Wiceminister spraw zagranicznych Rosji Igor Morgułow zagroził Japonii krokami odwetowymi, jeśli Tokio będzie rozwijać współpracę wojskową ze Stanami Zjednoczonymi w pobliżu rosyjskich granic. Marynarki wojenne Japonii i USA zakończyły w ubiegłym tygodniu wspólne ćwiczenia na Morzu Wschodniochińskim i Filipińskim. Wcześniej w kwietniu amerykański okręt wojskowy Abraham Lincoln wziął udział w podobnych manewrach na Morzu Japońskim.
– „Postrzegamy tego rodzaju inicjatywy jako zagrożenie dla bezpieczeństwa naszego państwa. Jeżeli skala japońsko-amerykańskich przedsięwzięć militarnych będzie się zwiększać, podejmiemy kroki odwetowe w celu wzmocnienia zdolności obronnych Rosji” – zadeklarował wiceminister spraw zagranicznych Rosji Igor Morgułow.
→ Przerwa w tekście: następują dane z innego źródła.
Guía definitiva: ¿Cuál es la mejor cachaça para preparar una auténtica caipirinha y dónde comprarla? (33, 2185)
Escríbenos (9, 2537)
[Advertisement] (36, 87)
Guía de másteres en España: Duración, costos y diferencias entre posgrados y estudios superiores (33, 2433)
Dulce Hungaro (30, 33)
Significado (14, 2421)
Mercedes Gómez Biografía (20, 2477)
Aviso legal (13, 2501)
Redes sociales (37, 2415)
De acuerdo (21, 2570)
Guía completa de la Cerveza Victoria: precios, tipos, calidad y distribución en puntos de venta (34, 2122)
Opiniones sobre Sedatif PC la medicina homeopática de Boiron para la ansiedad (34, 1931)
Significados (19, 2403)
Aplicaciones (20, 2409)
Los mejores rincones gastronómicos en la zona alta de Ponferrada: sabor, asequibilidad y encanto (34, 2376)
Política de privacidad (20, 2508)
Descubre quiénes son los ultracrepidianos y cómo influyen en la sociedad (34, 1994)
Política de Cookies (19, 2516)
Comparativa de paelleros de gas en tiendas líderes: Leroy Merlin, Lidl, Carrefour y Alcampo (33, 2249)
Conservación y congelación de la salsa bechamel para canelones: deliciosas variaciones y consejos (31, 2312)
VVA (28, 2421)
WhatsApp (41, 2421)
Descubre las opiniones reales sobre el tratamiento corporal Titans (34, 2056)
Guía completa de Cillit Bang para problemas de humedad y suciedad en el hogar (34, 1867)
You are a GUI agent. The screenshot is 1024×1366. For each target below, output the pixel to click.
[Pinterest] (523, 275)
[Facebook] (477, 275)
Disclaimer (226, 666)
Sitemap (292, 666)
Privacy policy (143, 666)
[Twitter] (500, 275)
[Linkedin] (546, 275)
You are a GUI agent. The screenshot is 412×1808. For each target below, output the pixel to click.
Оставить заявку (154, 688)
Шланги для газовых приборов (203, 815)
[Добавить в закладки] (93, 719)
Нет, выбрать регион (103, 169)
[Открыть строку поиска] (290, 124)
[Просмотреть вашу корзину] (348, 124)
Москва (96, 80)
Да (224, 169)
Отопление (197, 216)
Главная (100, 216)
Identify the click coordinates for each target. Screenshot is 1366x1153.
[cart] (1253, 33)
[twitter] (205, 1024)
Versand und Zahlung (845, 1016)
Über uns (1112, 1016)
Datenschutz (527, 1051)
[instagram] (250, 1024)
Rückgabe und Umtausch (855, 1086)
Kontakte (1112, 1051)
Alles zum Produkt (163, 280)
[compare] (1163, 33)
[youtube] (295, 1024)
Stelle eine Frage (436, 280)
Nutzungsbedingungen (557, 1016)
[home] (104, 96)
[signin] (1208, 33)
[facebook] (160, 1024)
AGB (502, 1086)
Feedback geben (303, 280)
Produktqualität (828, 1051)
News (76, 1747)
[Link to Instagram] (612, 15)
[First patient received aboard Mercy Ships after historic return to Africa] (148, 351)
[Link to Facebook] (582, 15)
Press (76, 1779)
Rosja i Japonia wciąż nie podpisały po II wojny światowej traktatu pokojowego z powodu sporu terytorialnego o Wyspy Kurylskie. ZSRR zajął je w 1945 roku, przyłączywszy się do wojny z Japonią. W latach 1947-1949 japońska ludność czterech wysp, licząca przed wojną 17 tysięcy osób, została wysiedlona do Japonii.